日記


6月30日(木)
28日の早朝出発の北海道営業から戻った。今回も3月同様に輸入元のモトックス社担当営業マンとの同行。今回は札幌市内から室蘭までの遠征付きでなかなか実りある営業だった。前回も感じたことだが、北海道の人たちは新しい物を素直に受け入れてくれるようで、モトックス社が新しく輸入を始めた新商材など、ひじょうに興味深く色々と質問や話を聞いてくれる。多くの酒屋さんとレストランを訪問したわけだが、北の大地での営業活動にほんとうに遣り甲斐を感じることが出来た。初めて同行した妻も同じような印象を持ったようで、北海道は冬さえなければ住んでも良いかな・・・と言っていた。

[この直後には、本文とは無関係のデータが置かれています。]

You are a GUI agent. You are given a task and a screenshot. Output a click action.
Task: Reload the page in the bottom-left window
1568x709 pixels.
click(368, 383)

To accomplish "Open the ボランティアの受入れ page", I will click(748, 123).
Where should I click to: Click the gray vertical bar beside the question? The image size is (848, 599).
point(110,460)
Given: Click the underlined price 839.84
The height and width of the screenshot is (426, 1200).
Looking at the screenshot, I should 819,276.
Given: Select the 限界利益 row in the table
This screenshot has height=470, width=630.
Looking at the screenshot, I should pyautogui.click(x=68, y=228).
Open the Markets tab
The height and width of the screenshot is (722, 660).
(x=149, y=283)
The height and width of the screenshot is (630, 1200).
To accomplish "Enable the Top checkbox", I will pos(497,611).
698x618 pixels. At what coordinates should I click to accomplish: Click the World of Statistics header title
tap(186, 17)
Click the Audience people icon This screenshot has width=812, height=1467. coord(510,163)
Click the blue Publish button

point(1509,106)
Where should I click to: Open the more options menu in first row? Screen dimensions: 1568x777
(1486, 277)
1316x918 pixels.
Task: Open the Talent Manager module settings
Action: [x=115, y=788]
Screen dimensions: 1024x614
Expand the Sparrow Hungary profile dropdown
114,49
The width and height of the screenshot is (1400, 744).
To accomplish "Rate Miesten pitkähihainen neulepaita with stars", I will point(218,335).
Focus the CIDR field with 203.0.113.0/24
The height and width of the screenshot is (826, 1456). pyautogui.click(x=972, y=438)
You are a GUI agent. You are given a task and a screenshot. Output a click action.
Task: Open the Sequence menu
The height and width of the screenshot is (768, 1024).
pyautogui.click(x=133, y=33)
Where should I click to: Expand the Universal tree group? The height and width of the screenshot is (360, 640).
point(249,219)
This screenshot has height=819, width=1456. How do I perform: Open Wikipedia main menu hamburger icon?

北海道と言えば魚とラーメンだが、今回もラーメンを2回食べた。特に室蘭で食べたカレーラーメンは今まで食べたどのカレー味よりも素晴しいものだった!!行った店は味の大王・室蘭本店だが、ここのカレーラーメンは一食の価値がある。なかなか室蘭に行くのは難しいでしょうが、登別温泉からはかなり近い場所、温泉がてらの室蘭遠征というオプションも絶対の自信を持ってお薦めできます。


6月27日(月)
午前中に一度原稿の打ち合わせで麹町へ。その後、一度帰宅をしてから麻布台の名店と言われるキャンティで夕食をとる。すでに40年にわたる歴史を持つイタリアン、私は初訪問だったのでそれなりに期待をして伺いました。が、その期待はかなり裏切られた、と言う印象が強い。ここはオープン当初を知るだろう50歳を越えた人たちの「昔からここに来ている、昔は良かったなぁ・・・」というようなノスタルジーを感じるための場所であり、そして、港区六本木、麻布、のような比較的に裕福な方たちが、週に一度訪れるような高級な大衆イタリア食堂なのだ、と言うのが結論です。おそらく反論はかなりあることでしょうが、今の時代には全くそぐわないイタリアンと私は断言します。料理の単価はどれも高く、ワインもいつものように高い(それもかなり)。ここ数回に渡るレストラン訪問では、料理はそれなりに満足できる店が多かったが、料理に比べるとかなりワインが高い、が通例であり、ここ麻布台・キャンティでは両方共に標準よりも高く、全く満足が出来なかった。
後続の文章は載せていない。